Lebanon’s Alexis Hill toed the foul line at Ephrata Middle School Thursday night with 10 seconds on the clock and the Cedars deadlocked at 33 with host Ephrata on the scoreboard.

Through the sweat on her brow and the screeches raining down from the home crowd, Hill bucketed both free-throw attempts to give Lebanon the lead, one it held for a 36-33 victory and control of first place in the Lancaster-Lebanon League’s Section Two.

“I knew we had the ability to be here,” said Lebanon coach Ben Brewer of his team’s ascent into first place with three league games left on the schedule. “The way we’ve gotten here, with the wins that we’ve had, I’m pleasantly surprised.”

The Cedars (10-3 L-L, 13-5) trailed by as many as 11 throughout a physical, bruising game between teams that entered tied atop the section standings. Their late surge in the game yielded a 16-3 run over the game’s final 10 minutes.

“We had them the whole way,” Ephrata coach Mike Garman said, “and it slipped away.”

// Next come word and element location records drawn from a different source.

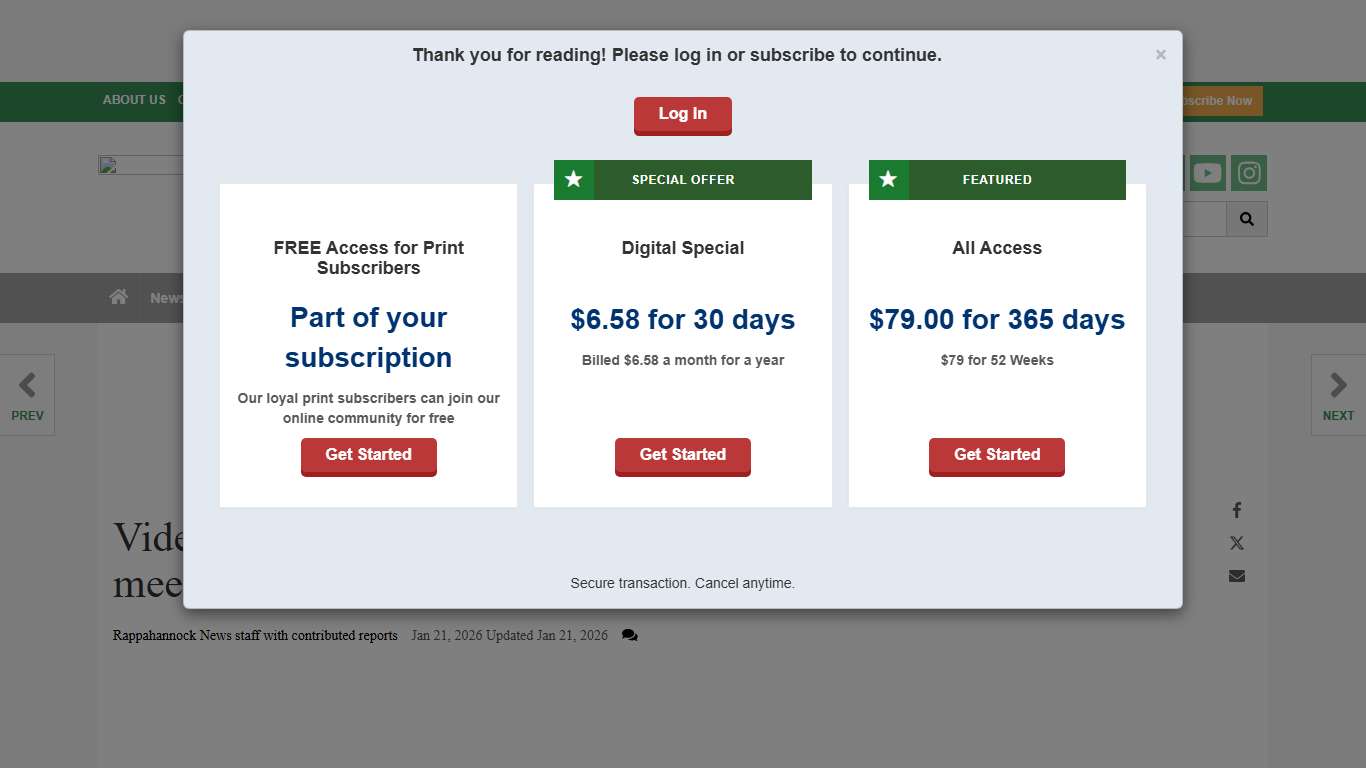Close the subscription popup with the X
Image resolution: width=1366 pixels, height=768 pixels.
1160,55
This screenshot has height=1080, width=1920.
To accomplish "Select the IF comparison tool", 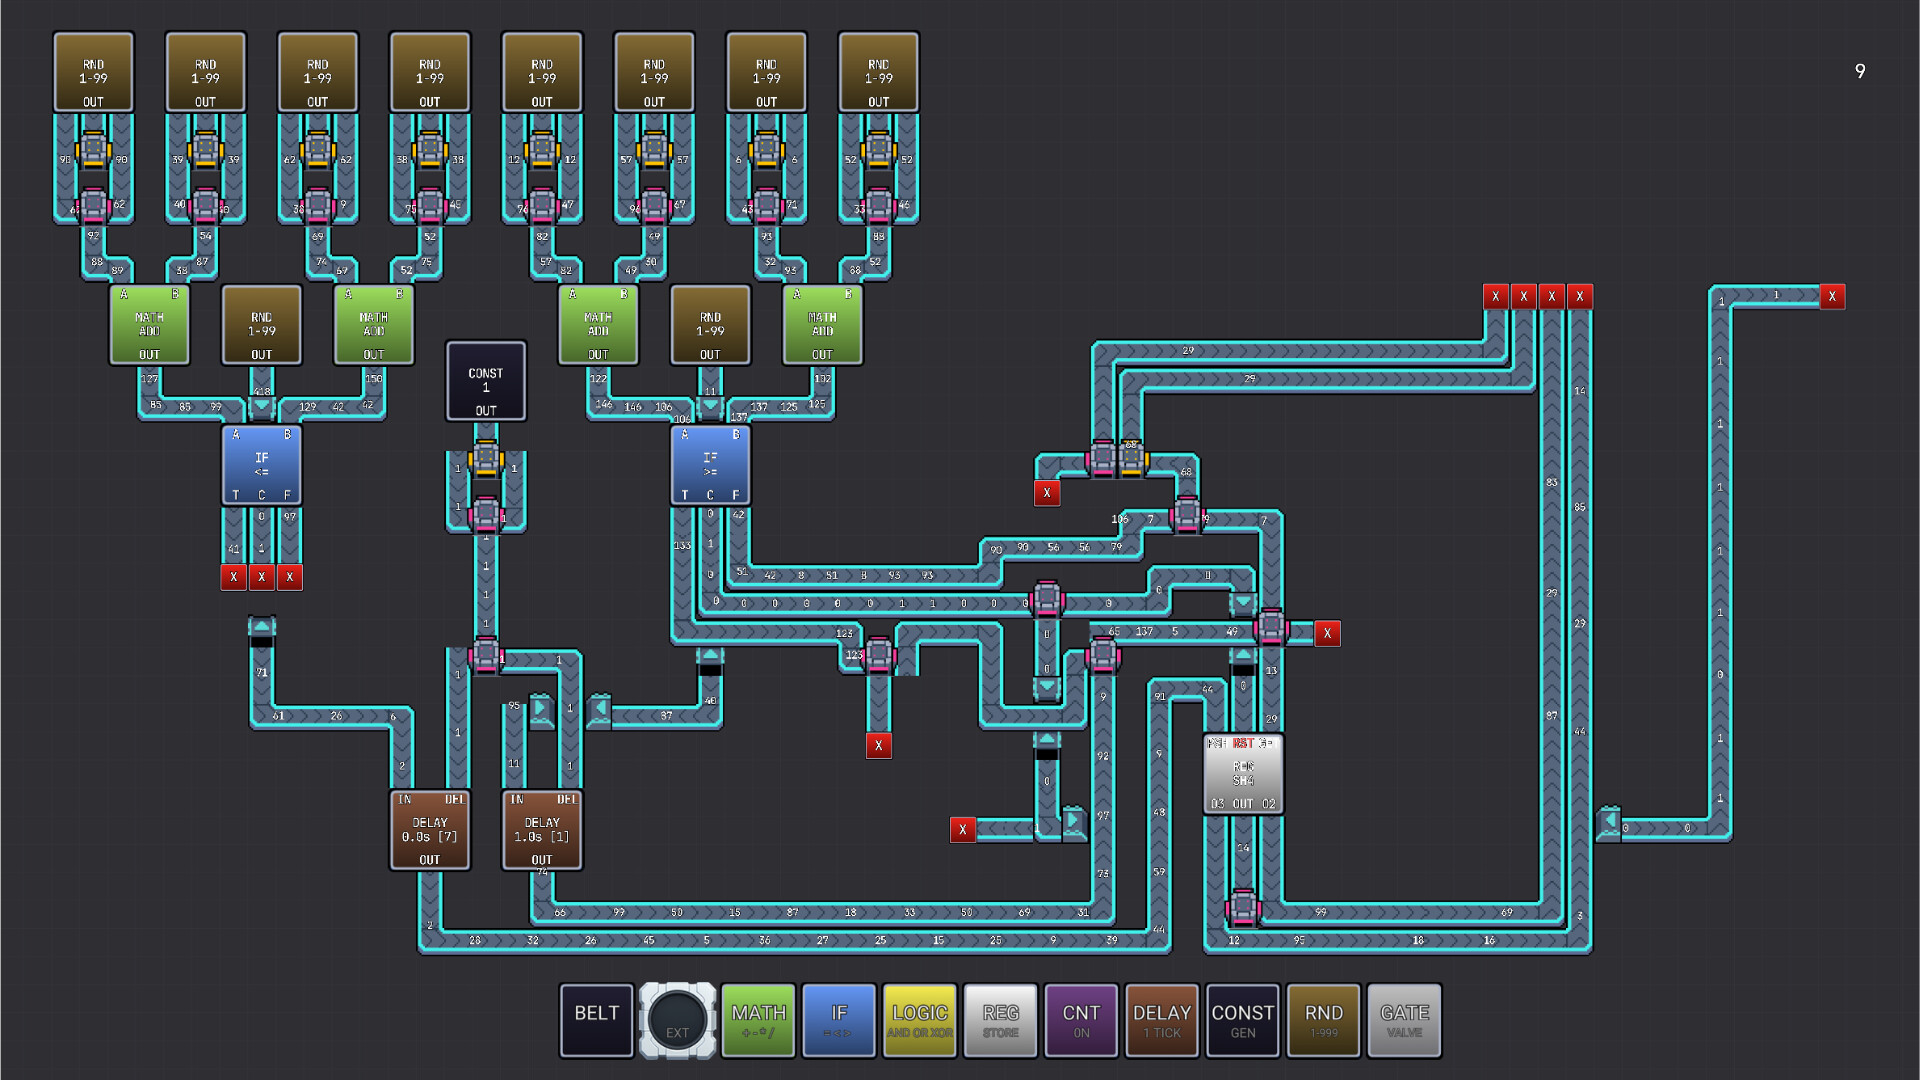I will pyautogui.click(x=839, y=1020).
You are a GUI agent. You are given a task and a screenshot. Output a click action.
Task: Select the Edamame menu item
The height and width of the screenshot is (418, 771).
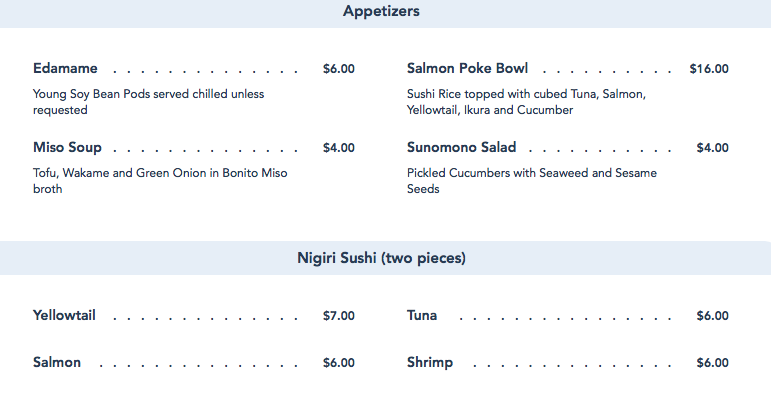coord(65,68)
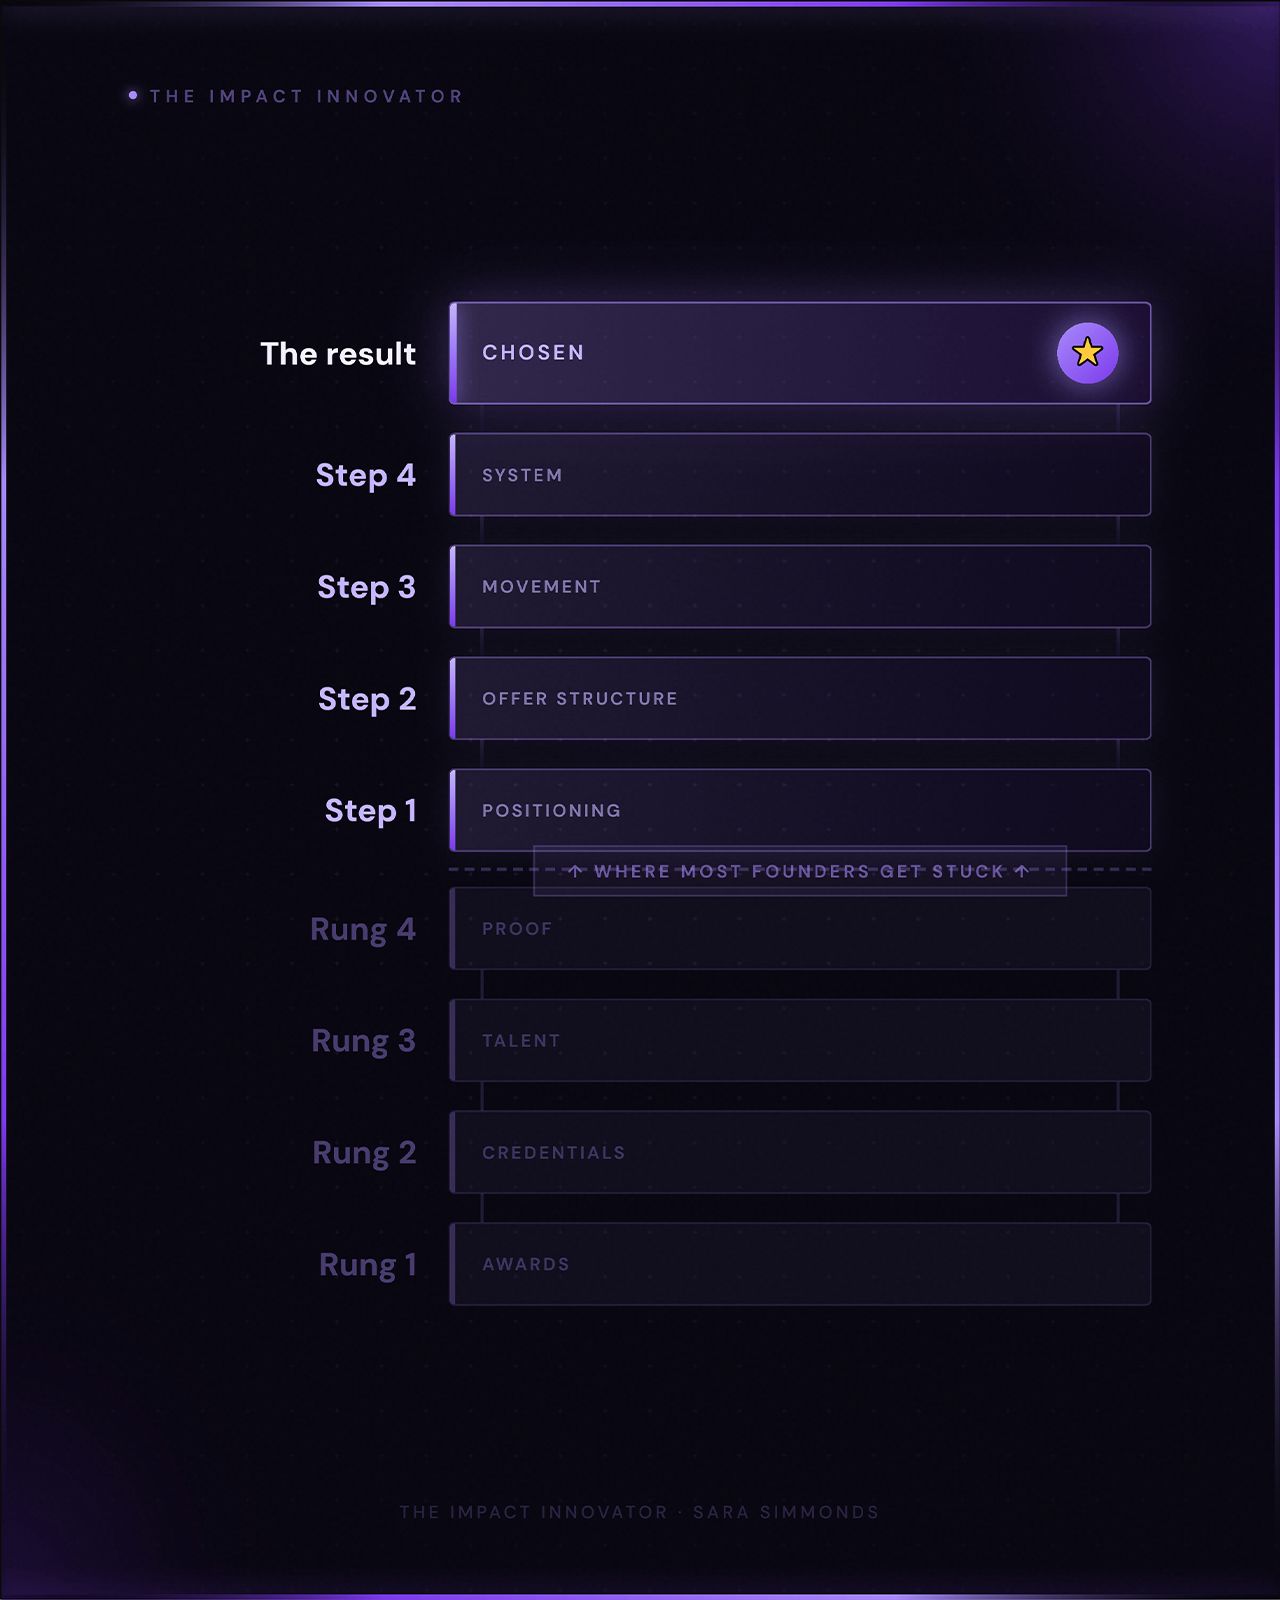Select the AWARDS rung bar
Viewport: 1280px width, 1600px height.
coord(800,1264)
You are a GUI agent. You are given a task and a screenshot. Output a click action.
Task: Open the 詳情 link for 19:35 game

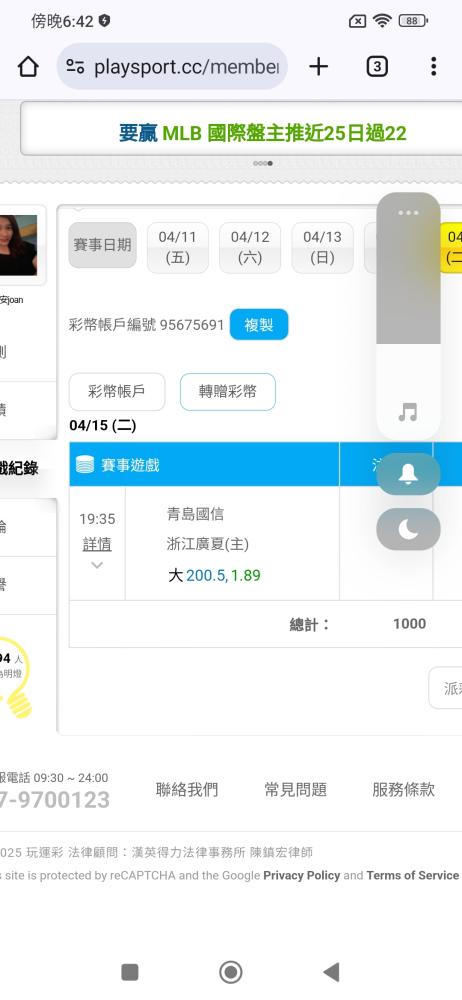(97, 544)
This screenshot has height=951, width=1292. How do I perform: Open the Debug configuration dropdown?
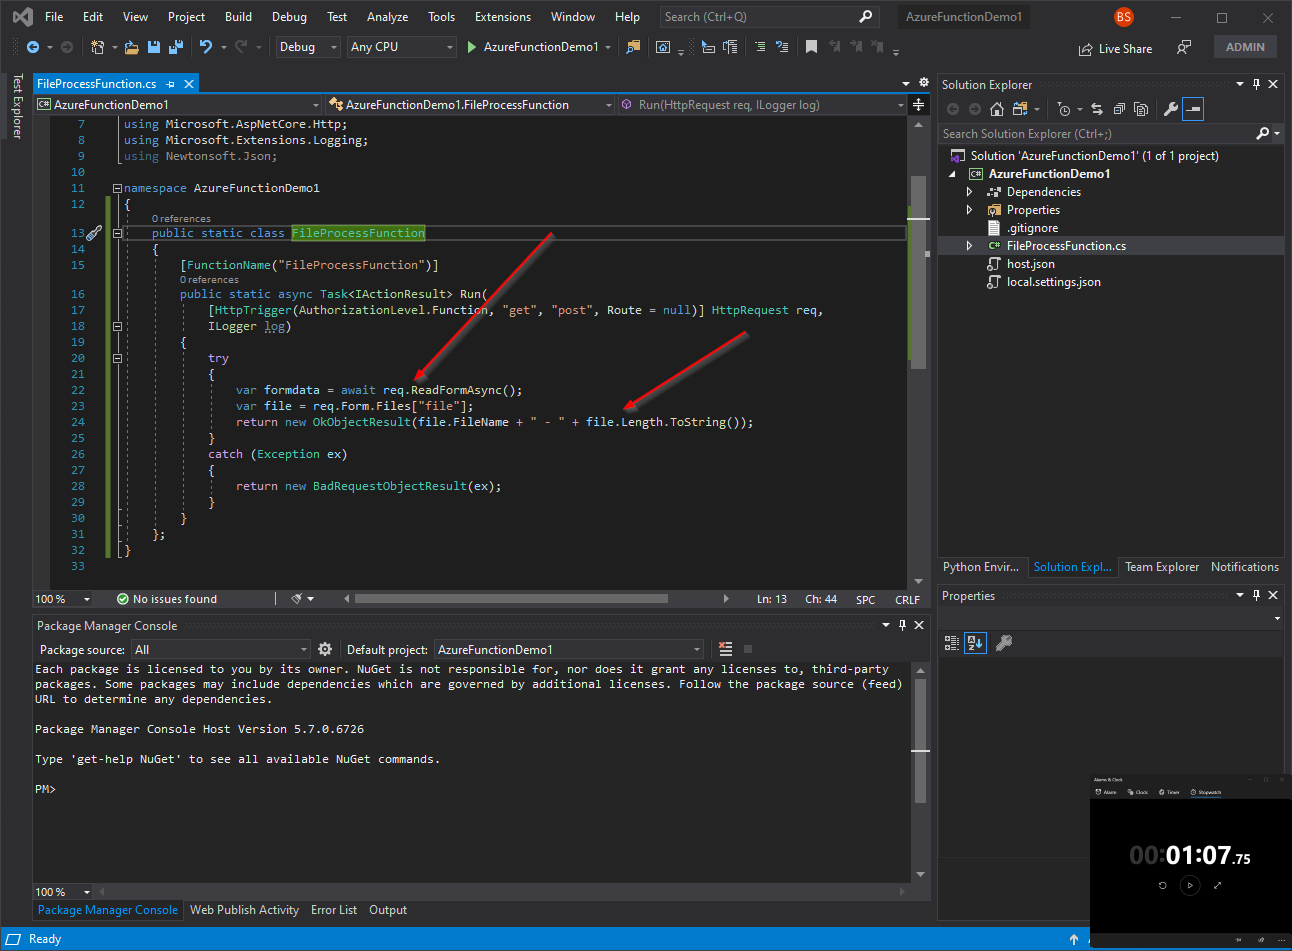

The Mountaineers (9-4, 12-6) took a 30-20 lead when Caroline Stauffer drove to the basket, drew a foul, scored a basket and converted the free throw to reach 13 points, a team-high total.

At the center of Lebanon’s comeback, Hill scored 10 points over the final 10 minutes, finishing with 14 points to lead all scorers to complement 10 rebounds.

“That was a team win,” Brewer said, “but at the offensive end, we realized Hill wanted the ball, and she was going to make it happen.”

When Hill stole the ball at mid-court and turned it into two points late in the third quarter, cutting Ephrata’s lead to six, Garman felt the momentum shift toward the other sideline.

“It just seemed like from that point on,” he said, “we didn’t play well.”

Meanwhile, Lebanon continued its comeback. Brittany Ulrich, limited to seven points, knocked down all four of her attempts from the foul line in the fourth quarter. Alicia Haitos, sidelined for part of the second half with a bloodied nose, followed up a missed shot with a rebound and a drive to cut Ephrata’s lead to 33-32 with 2:38 on the clock.

On defense, the Cedars held Ephrata’s Kelly Liebl and Kenzie Horst to a combined three second-half points after the duo posted 14 in the first.

“We just couldn’t seem to catch a break.” Garman said. “Couldn’t get a foul call. The little things. Sometimes you need them, and they just didn’t happen.”

The little things didn’t happen for Lebanon in the first half, one Brewer observed what he called his team’s least-smart basketball with the least hustle it had shown all season.

With his team trailing 21-13 at the break, Brewer still felt optimistic and refused to let his team out of the locker room until his players wore smiles on their faces.

“We needed that,” Brewer said. “We needed to have some positive energy and confidence in that second half.”